In questi momenti penso sempre più forte: perché è diventato normale? Perché dobbiamo accettarlo? Non devo e non posso restare in silenzio. Anch’io per molto tempo ho taciuto, pensando che fosse parte del lavoro. Disinfettavo, arieggiavo, cercavo di finire in fretta, ma dentro di me cresceva la tensione: porterò a casa questa malattia? Tra qualche giorno starò male anch’io? Quanti altri clienti ne saranno coinvolti?
Nel settore beauty spesso ci dicono che dobbiamo adattarci, sorridere e non lamentarci. Come se la nostra salute fosse secondaria. Ma non siamo meno importanti solo perché offriamo un servizio. Ho capito che tacere non aiuta. Il silenzio non protegge né me né chi mi sta intorno. Se non parlo, contribuisco a mantenere una cattiva abitudine che a lungo andare danneggia tutti.

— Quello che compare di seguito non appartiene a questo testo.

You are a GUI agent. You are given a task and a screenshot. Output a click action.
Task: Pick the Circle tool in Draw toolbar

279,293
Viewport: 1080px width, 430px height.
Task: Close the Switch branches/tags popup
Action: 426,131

Ho il diritto di mettere dei limiti
Dopo un po’ ho capito che stabilire dei limiti non è scortesia, ma una necessità. Ho il diritto di lavorare in sicurezza. Ho il diritto di non espormi a rischi inutili solo perché qualcuno non vuole spostare un appuntamento. Sì, si può dire: “Mi dispiace, ma così non possiamo fare il trattamento.” Sì, si può mandare a casa chi è malato. E sì, è assolutamente giusto. Non è un rifiuto, una punizione o un attacco personale. È prendersi responsabilità per sé, per i colleghi e per gli altri clienti.

“È solo un piccolo raffreddore” non è una frase innocua
Questa frase la conoscono tutti. Eppure crea tanti problemi. Un “piccolo raffreddore” può bastare a farmi stare male per giorni. A causare appuntamenti saltati, riorganizzazioni e perdita di guadagni. A sconvolgere un’intera giornata di lavoro. Spesso poi non sappiamo nemmeno esattamente di cosa si tratta. Non siamo medici, e non dobbiamo esserlo.
Conta solo una cosa: se sei malato, resta a casa. La bellezza non sparisce. I capelli non scappano. Le unghie possono aspettare. La salute invece è insostituibile.

Il rispetto deve essere reciproco
Faccio tutto il possibile perché i miei clienti si sentano al sicuro. Lavoro con strumenti puliti, rispetto le regole igieniche, li ascolto e mi prendo cura di loro. Questo è il minimo. Ma altrettanto fondamentale dovrebbe essere che il cliente non porti la malattia in salone. Il rispetto non è a senso unico. Non si può solo pretendere, bisogna anche dare. Far parte del rispetto è non mettere a rischio la salute degli altri per comodità personale.

È ora di parlarne apertamente
Questo argomento è stato a lungo un tabù. Ma più persone lo dicono, più sarà facile cambiare le cose. Sarà più naturale cancellare un appuntamento in caso di malattia e meno scontato che il professionista debba sopportare tutto. Non voglio lamentarmi. Voglio solo che finalmente si dica chiaramente che così non va bene. La bellezza è importante. L’aspetto conta. Ma la salute viene prima di tutto. E su questo non voglio più tacere.